Australia’s Unfaltering Commitment During the Korean War


The Korean War is just one of the few hostilities that Australian forces were engaged in throughout its history. After the UN failed to convince North Korea to cease its invasion of South Korea in late 1950s, the US acted by sending air and sea support to the beleaguered nation. The UN also asked the Security Council to assist South Korea. Twenty-one countries responded by providing ships, aircraft, medical teams, and troops. Australia contributed immediately by sending its force from Japan doing occupational duty under the British Commonwealth Occupation Force. These forces were the 77th Squadron of the Royal Australian Air Force and the 3rd Battalion of the Royal Australian Regiment.

Under the direct command of the World War II fame General Douglas MacArthur, the Australian forces helped in routing the North Korean Forces in Pusan up to the Yalu River that bordered between North Korea and Manchuria. The 3 RAR fought its first major engagement near the North Korean capital, 링크 Pyongyang. However, unknown to the UN forces, the Chinese communists secretly moved into position near them, then started their attack. The sheer number of Chinese soldiers swarmed over the numerically inferior UN forces, routing them back to the South.
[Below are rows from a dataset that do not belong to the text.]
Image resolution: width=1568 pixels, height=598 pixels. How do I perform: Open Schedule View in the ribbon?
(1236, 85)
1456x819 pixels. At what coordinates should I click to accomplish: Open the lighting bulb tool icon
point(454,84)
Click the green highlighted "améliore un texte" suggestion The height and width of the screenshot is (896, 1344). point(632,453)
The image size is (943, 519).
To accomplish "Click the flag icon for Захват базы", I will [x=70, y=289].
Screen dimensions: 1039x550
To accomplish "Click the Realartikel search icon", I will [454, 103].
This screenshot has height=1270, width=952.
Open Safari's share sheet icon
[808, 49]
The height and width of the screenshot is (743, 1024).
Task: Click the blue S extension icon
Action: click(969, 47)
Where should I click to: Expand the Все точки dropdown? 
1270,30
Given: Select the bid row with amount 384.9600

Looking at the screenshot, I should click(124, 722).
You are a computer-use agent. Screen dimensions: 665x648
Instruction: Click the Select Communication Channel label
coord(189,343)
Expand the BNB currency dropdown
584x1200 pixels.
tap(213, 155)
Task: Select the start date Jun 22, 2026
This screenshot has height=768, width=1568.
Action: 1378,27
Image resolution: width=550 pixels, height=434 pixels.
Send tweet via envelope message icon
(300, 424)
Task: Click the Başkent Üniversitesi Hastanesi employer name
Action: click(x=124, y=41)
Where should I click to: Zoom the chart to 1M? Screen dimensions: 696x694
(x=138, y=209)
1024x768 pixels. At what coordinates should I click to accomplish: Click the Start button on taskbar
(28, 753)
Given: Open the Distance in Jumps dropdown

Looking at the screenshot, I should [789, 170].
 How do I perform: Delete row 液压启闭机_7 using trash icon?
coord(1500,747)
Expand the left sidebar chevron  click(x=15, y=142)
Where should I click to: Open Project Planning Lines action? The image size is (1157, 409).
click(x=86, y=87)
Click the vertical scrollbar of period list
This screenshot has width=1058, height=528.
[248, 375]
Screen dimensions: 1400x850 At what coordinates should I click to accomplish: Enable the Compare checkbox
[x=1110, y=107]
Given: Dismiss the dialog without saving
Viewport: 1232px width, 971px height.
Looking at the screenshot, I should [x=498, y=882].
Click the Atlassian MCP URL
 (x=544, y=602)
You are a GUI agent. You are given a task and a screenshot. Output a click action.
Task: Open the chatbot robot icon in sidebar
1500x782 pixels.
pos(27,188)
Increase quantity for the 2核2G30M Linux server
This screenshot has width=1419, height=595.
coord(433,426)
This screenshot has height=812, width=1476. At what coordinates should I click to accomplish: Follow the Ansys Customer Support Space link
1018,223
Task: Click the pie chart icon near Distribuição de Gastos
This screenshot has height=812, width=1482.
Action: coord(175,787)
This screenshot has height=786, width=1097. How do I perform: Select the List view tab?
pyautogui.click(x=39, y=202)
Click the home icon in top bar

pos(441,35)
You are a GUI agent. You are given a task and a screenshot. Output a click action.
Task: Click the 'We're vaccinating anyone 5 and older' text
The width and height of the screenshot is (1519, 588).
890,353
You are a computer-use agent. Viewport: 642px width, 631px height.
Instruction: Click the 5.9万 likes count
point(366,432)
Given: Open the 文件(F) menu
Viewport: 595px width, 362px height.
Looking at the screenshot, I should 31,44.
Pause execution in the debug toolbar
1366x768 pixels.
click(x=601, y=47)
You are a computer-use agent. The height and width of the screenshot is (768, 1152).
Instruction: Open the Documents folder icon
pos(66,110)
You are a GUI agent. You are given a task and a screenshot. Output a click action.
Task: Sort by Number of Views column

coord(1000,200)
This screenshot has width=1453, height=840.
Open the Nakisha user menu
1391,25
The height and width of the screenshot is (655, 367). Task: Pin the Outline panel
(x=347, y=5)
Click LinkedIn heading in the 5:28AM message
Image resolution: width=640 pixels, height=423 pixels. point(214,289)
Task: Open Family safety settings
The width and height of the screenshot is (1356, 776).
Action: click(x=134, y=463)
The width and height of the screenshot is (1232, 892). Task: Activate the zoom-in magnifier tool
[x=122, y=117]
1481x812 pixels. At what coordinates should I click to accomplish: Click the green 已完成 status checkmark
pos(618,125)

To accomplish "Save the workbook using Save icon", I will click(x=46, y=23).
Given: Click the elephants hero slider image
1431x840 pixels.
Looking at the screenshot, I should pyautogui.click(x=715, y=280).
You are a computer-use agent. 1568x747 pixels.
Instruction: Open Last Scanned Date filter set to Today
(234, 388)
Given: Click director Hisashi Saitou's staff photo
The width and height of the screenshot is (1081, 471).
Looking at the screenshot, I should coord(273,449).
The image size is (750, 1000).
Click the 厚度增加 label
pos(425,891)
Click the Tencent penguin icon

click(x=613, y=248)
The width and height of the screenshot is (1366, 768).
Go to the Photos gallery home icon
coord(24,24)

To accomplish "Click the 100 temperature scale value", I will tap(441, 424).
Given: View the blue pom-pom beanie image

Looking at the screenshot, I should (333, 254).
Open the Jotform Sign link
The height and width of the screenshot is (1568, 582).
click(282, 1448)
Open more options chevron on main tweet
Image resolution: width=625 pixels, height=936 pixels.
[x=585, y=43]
Eventually, the South Korean capital fell once again to the invading Chinese forces. Fortunately, the long supply lines that needed to be maintained by the Chinese forces were kept under constant attack by UN air forces which helped in the collapse of the Chinese forces. Seoul was once again occupied by UN forces in mid-March of 1951. a month later, MacArthur was relieved of command but Australian commitment was unfaltering.

The 3 RAR was awarded the US Presidential Unit Citation after halting the attack of Chinese forces in Kapyong Valley in the night of 22 April 1951. Although their lines were overrun, the Australians held their positions and eventually regained their lost lines.

Another remarkable battle that involved Australian troops was Operation Commando. This operation was meant to capture a communist-held salient of the Imjin just north of Seoul. The main objectives of the Commonwealth Division which included the Australians were to capture Hills 355 and 317. The battle lasted for 5 days costing the Australians 25 dead and 89 wounded.

During the next 2 years, contributions of other countries were becoming limited except the Australians. Instead, Australia even increased its commitment by sending additional troops in the country. This was characteristic of Australians when called upon to help in stopping the spread of communism in Asia. The same commitment was shown during the Vietnam War about 10 years later.